Des propositions de régulation incertaines et au mieux palliatives

Les propositions avancées pour « réguler » le travail détaché, par des biais divers allant du contrôle au durcissement des modalités d’utilisation et à l’alignement des rémunérations, visent toutes à freiner le développement du TD. Comme la libre circulation est un principe fondateur de l’UE, leur adoption risque d’être laborieuse et couteuse car les pays émetteurs n’accepteront de s’autolimiter qu’avec des contreparties exorbitantes qui ne tiendront pas

Difficiles à mettre en œuvre, elles n’auront de plus qu’un effet palliatif tant que subsisteront les causes structurelles de l’essor du TD- décalage économique de l’est et rigidités du marché du travail à l’ouest- et surtout une organisation de la protection sociale donnant prise au dumping.
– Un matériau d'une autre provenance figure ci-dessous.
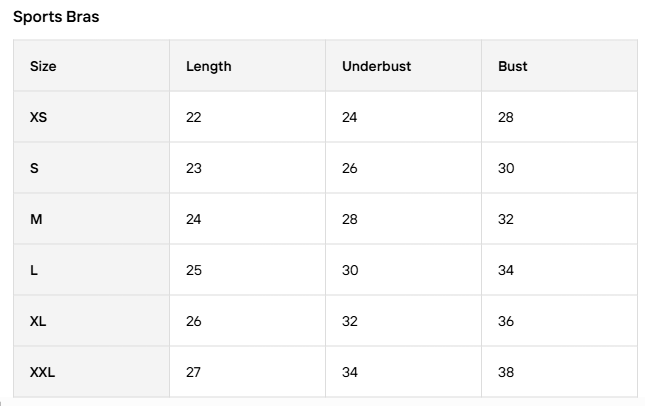Image resolution: width=645 pixels, height=406 pixels.
Task: Click XXL length value 27
Action: [194, 372]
Faute de pouvoir brider le TD, il convient plutôt de comprendre l’origine et la  nature de la menace  qu’il exerce sur notre système social et d’en corriger les fragilités.

 

Le véritable défi : protéger la base économique de la répartition

Les systèmes de retraite relèvent de la compétence des états membres, leur base économique étant supposée sanctuarisée par le principe de territorialité. Or, avec l’organisation actuelle de la libre circulation, des pans entiers d’activités exercées sur le territoire peuvent échapper à tout prélèvement social. Le transport routier en est l’illustration emblématique, même si cette branche ne relève pas (encore) de la directive TD.

Ceci met mortellement en danger les régimes sociaux fonctionnant en répartition. Le rétrécissement de leur base de cotisation les amèneront à renchérir leurs taux pour préserver les retraites existantes  et donc à accentuer les facteurs de dumping social du TD, une spirale infernale !
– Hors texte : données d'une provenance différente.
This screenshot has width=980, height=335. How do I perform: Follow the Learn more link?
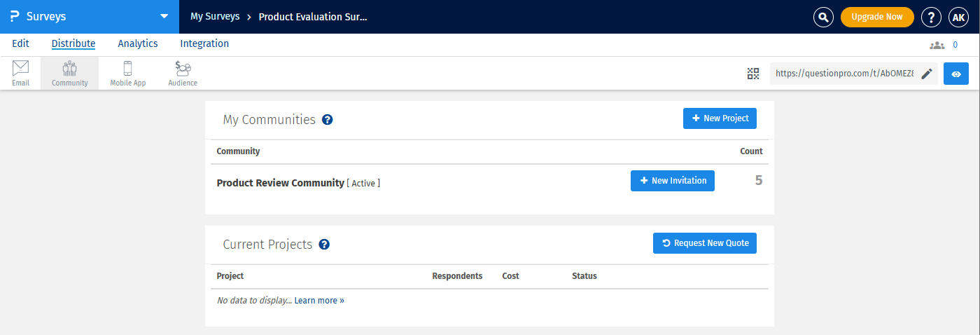point(319,301)
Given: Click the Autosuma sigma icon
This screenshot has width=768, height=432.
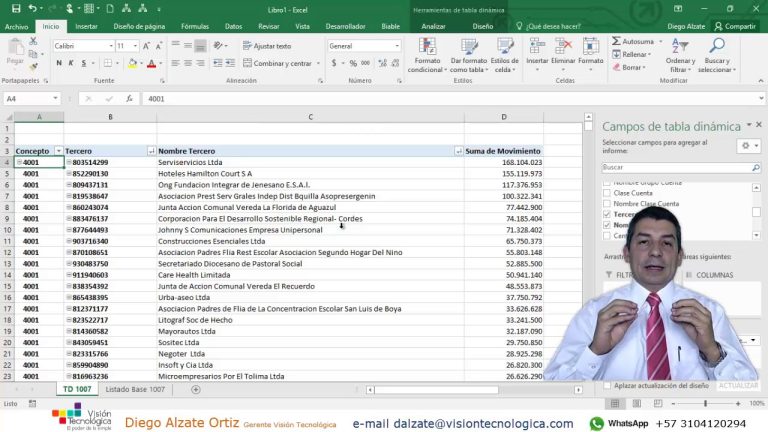Looking at the screenshot, I should coord(615,42).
Le problème n’est donc pas tant la substitution de travailleurs nationaux par des détachés que le tarissement induit du financement des actuels retraités et l’impuissance programmée des régimes nationaux à y faire face.

« On est chez nous ! », ce slogan électoral populaire illustre bien la perception d’une menace territorialisée et la nostalgie d’une maitrise nationale d’un destin social propre.

La parade est malaisée car l’assiette naturelle des prélèvements sociaux, à savoir le salaire du travailleur mobile ou détaché, se trouve dissociée de son lieu d’exercice.

Sauf à délibérément freiner la libre circulation, il faut repenser le mode de financement de la protection sociale en le reliant directement à l’activité et non plus au salaire

Des innovations techniques rendent ceci possible dans certains secteurs qui se trouvent aussi être parmi les plus exposés au TD.

                                                                                                                                 …/

Démonstration pour le secteur du transport routier

  • Les portails pour déterminer les contributions sociales à partir des trajets

Les portails de l’écotaxe permettent de comptabiliser aisément les trajets effectués sur le territoire national et de bâtir un prélèvement touchant tous les transporteurs, nationaux ou non.

Ce prélèvement se substituerait aux cotisations sociales des entreprises du secteur, préservant les recettes du régime de toute substitution éventuelle de travailleurs affiliés par des détachés. Les recettes ne dépendraient alors plus que du volume de transport globalement effectué sur le territoire, a priori beaucoup plus pérenne que ne serait la part effectuée par les seuls routiers français.

  • Un pointage des chauffeurs avec leurs employeurs pour attribuer les droits retraite

Pour que ce prélèvement trajet ne soit pas perçu comme une entrave à la libre circulation, il convient qu’il génère des droits retraite pour tous les transporteurs concernés, y compris donc les travailleurs détachés. En pratique, il faudra compléter le repérage des flux de camion via les portails par des  pointages périodiques (annuels ?) de leurs chauffeurs, établi en relation avec leurs employeurs, français ou étrangers, de façon à pouvoir attribuer nominativement les droits retraite correspondants. Le prélèvement trajet aura alors le statut d’une cotisation sociale, relevant juridiquement de la seule souveraineté de l’état membre correspondant au territoire traversé.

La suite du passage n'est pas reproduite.